A Session() can be created 2 ways. The first one is to create one and manually .close() the connection or the recommended way is to use Python context manager with _ as var: syntax. The benefit of using a context manager is that if at any point there is an exception the context manager will close the connection, otherwise if exceptions aren’t handled properly then the connection might be kept open. So, lets create a Session for the requests.

def multiple_requests():
    logging.info("Starting to make requests")
    with requests.Session() as req:
        for _ in range(10):
            req.get("https://httpstat.us/200")
$ python pull.py -d
2022-02-14 10:05:07,610 [INFO    ] (main:45) Script starting
2022-02-14 10:05:07,610 [INFO    ] (multiple_requests:35) Starting to make requests
2022-02-14 10:05:07,612 [DEBUG   ] (_new_conn:971) Starting new HTTPS connection (1): httpstat.us:443
2022-02-14 10:05:09,163 [DEBUG   ] (_make_request:452) https://httpstat.us:443 "GET /200 HTTP/1.1" 200 None
2022-02-14 10:05:09,466 [DEBUG   ] (_make_request:452) https://httpstat.us:443 "GET /200 HTTP/1.1" 200 None
2022-02-14 10:05:09,671 [DEBUG   ] (_make_request:452) https://httpstat.us:443 "GET /200 HTTP/1.1" 200 None
2022-02-14 10:05:09,876 [DEBUG   ] (_make_request:452) https://httpstat.us:443 "GET /200 HTTP/1.1" 200 None
2022-02-14 10:05:10,081 [DEBUG   ] (_make_request:452) https://httpstat.us:443 "GET /200 HTTP/1.1" 200 None
2022-02-14 10:05:10,285 [DEBUG   ] (_make_request:452) https://httpstat.us:443 "GET /200 HTTP/1.1" 200 None
2022-02-14 10:05:10,490 [DEBUG   ] (_make_request:452) https://httpstat.us:443 "GET /200 HTTP/1.1" 200 None
2022-02-14 10:05:10,695 [DEBUG   ] (_make_request:452) https://httpstat.us:443 "GET /200 HTTP/1.1" 200 None
2022-02-14 10:05:10,900 [DEBUG   ] (_make_request:452) https://httpstat.us:443 "GET /200 HTTP/1.1" 200 None
2022-02-14 10:05:11,104 [DEBUG   ] (_make_request:452) https://httpstat.us:443 "GET /200 HTTP/1.1" 200 None
2022-02-14 10:05:11,107 [INFO    ] (main:47) Finished running script

Now the logs show only 1 connection being created and its reusing it to make GET requests. You should also see the timestamps of the logs, in our previous version of the script where we created a new connection for every GET requests we made, it took about 8 seconds, and this time by re-using the connection it took about 4 seconds, it took half the time of what it used to!

Final words #

This tips certainly will help in some cases speeding up their script, in others being able to handle error gracefully and not show garbage.

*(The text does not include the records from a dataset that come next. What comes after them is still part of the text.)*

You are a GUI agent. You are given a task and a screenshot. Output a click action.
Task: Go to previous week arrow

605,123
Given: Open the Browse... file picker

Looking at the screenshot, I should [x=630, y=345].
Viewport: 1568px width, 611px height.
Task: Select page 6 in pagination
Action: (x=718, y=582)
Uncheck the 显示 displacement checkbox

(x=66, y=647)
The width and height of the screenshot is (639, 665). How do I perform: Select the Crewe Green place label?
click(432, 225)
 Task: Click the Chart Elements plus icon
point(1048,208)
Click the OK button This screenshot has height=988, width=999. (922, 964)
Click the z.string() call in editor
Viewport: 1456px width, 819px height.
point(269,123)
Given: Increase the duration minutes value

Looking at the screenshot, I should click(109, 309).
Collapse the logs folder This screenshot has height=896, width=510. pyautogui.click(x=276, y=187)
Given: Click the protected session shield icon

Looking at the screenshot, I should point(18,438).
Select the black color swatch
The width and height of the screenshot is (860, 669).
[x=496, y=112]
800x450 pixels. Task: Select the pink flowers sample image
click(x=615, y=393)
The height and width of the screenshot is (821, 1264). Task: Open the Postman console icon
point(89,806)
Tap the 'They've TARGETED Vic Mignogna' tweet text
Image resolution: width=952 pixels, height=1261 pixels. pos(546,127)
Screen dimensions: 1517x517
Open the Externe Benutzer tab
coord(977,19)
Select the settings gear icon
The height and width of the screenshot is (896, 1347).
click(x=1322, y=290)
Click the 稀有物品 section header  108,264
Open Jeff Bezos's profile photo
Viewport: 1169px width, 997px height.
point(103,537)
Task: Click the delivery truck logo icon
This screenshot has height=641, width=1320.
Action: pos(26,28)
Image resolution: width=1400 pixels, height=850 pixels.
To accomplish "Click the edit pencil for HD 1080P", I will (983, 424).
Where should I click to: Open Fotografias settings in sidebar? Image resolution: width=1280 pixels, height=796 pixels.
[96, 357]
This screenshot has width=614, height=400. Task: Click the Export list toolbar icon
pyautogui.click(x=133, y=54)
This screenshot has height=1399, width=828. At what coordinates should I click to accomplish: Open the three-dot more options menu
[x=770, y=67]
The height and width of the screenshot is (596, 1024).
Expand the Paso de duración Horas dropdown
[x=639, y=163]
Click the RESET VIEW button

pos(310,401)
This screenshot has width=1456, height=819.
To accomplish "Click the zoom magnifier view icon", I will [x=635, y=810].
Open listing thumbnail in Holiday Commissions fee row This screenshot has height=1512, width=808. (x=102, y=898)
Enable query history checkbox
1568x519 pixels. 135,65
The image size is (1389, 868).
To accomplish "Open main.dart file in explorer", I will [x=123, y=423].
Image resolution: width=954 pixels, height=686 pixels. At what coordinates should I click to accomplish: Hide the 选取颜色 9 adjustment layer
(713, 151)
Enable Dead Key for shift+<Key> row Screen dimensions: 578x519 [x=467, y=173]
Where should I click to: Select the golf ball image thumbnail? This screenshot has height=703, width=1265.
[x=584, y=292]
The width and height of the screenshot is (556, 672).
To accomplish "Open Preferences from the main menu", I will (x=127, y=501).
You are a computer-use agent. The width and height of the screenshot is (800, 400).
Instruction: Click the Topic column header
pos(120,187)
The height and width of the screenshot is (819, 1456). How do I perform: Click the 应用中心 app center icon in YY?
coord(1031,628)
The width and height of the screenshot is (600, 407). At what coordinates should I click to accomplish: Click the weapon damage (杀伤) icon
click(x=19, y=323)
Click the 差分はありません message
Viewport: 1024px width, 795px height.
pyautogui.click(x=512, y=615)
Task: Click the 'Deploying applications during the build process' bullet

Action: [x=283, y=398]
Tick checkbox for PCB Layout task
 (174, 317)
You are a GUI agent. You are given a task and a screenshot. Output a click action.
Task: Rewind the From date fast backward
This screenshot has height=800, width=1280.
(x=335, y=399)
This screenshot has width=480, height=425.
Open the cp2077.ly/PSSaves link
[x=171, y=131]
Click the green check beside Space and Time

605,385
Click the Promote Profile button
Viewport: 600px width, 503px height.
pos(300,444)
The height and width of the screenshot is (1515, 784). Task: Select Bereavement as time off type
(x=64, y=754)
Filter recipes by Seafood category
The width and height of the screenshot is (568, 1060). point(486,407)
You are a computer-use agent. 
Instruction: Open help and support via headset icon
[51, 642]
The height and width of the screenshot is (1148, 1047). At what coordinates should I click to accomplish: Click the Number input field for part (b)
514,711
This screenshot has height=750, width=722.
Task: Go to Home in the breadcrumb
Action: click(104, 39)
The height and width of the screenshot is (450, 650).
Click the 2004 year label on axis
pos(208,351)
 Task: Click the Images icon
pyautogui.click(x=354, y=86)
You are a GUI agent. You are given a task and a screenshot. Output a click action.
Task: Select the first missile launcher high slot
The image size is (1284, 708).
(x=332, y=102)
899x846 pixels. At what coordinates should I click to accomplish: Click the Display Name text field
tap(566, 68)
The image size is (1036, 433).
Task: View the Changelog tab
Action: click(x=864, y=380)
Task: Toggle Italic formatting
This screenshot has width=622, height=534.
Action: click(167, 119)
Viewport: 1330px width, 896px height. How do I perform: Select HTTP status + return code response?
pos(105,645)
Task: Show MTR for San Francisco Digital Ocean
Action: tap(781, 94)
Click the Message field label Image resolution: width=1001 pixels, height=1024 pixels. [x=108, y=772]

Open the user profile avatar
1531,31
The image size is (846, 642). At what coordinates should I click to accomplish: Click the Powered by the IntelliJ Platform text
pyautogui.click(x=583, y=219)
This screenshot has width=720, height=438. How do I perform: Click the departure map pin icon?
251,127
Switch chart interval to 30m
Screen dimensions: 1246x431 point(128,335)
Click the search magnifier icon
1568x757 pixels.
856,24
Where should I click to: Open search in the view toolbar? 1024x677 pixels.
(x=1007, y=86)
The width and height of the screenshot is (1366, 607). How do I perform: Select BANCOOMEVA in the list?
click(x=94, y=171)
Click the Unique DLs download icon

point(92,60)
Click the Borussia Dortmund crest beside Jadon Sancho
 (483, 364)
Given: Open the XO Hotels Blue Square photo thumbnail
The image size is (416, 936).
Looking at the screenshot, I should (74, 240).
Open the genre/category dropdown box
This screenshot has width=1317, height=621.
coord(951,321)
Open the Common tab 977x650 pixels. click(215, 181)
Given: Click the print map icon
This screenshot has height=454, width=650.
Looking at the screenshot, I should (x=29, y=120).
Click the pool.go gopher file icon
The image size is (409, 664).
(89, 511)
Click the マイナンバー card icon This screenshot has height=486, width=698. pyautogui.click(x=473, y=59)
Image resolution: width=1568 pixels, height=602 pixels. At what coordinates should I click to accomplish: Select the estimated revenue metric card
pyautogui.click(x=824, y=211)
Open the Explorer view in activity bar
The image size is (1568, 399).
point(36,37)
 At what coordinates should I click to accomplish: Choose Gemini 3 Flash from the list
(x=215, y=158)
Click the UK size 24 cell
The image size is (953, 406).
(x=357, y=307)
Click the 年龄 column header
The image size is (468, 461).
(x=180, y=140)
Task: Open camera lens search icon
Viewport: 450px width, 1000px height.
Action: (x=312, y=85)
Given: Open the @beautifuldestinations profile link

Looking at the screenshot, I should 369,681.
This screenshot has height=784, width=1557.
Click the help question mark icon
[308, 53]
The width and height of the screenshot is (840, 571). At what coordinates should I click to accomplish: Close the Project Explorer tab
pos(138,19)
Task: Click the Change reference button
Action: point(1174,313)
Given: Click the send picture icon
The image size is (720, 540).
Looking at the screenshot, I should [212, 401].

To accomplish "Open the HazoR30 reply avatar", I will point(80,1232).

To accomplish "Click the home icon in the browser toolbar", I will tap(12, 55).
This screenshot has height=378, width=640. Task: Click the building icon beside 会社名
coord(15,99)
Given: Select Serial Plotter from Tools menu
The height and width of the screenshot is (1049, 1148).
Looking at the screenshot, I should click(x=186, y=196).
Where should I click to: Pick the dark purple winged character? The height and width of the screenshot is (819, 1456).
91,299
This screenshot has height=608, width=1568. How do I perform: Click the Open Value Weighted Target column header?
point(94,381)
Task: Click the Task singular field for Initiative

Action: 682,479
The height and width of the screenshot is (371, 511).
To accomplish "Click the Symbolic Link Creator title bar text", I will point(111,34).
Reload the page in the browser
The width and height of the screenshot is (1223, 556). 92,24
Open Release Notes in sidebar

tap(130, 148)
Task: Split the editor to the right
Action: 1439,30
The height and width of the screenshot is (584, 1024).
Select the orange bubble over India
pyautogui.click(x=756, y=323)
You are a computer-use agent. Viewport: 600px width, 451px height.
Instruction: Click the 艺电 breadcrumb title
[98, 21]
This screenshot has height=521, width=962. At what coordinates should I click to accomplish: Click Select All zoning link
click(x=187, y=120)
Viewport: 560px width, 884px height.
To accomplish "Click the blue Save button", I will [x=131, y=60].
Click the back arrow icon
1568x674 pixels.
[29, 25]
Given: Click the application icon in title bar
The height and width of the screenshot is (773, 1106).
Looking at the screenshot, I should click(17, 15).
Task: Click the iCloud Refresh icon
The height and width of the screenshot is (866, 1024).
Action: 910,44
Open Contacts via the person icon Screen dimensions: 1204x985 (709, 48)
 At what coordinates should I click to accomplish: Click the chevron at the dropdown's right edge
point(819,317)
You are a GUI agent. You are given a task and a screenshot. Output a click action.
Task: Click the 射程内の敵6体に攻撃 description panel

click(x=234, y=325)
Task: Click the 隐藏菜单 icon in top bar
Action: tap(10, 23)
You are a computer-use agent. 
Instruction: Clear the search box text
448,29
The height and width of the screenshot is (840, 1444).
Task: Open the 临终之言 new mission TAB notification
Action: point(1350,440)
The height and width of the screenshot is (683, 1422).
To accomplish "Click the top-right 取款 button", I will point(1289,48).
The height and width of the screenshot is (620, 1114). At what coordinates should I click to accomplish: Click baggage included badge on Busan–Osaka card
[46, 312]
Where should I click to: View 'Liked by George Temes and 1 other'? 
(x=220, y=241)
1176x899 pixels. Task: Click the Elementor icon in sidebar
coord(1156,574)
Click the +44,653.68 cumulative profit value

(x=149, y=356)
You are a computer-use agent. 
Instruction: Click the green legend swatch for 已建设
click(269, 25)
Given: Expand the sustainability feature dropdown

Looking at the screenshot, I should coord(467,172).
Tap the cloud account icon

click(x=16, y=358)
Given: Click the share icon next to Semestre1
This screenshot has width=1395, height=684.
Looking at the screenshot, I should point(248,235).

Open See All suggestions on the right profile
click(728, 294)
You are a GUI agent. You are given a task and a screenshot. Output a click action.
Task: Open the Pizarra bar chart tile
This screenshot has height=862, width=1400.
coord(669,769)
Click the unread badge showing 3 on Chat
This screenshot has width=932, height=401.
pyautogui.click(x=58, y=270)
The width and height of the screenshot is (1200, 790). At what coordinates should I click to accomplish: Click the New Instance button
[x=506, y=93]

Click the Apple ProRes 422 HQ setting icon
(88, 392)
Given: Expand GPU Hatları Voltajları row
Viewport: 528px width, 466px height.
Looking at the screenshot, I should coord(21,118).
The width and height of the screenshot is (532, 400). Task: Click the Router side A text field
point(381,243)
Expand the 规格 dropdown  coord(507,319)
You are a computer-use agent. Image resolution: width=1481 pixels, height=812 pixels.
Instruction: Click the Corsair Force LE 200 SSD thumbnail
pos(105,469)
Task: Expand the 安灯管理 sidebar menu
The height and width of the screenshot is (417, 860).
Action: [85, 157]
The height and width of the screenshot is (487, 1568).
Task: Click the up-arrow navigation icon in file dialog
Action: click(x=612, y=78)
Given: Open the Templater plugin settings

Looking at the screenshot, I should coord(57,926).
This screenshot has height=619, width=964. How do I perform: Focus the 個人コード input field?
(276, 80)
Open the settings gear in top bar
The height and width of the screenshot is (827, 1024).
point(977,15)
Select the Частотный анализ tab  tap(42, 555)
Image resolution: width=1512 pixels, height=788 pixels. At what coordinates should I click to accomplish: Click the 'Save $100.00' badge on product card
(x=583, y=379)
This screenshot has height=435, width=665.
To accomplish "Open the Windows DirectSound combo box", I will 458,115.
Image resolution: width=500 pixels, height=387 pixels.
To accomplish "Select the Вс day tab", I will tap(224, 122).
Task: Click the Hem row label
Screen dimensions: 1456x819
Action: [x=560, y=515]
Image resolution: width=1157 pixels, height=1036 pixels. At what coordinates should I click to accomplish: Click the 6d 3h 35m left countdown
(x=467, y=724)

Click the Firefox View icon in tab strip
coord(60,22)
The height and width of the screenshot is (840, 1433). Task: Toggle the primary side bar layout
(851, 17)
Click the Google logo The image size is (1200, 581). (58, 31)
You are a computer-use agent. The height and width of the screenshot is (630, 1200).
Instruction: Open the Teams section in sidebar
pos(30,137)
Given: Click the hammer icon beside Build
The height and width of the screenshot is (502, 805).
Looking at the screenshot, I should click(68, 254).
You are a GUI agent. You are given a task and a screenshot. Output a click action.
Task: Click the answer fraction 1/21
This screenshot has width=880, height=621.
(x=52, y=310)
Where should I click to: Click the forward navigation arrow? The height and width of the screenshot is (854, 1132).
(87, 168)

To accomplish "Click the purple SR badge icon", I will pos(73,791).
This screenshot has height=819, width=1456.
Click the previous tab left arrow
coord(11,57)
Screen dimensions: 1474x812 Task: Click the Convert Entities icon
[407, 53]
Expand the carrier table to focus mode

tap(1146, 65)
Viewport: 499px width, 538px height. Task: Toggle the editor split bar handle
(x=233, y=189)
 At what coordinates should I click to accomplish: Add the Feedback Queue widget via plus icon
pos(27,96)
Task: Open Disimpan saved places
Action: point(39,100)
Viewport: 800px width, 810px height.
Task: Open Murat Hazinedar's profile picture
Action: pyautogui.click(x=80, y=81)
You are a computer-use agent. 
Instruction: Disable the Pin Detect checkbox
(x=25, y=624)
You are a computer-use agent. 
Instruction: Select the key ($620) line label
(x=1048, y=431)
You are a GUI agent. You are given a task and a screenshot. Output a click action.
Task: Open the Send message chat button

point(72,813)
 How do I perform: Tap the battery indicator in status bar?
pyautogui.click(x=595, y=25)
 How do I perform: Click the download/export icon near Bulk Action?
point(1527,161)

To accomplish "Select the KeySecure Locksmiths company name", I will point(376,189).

I do believe requests should timeout after 90 seconds by default, unless of course you provide a new value, I don’t think most people who are making requests expects the script to hang indefinately nor want their script to wait for hours for a response. But, now we know adding the timeout parameter is important.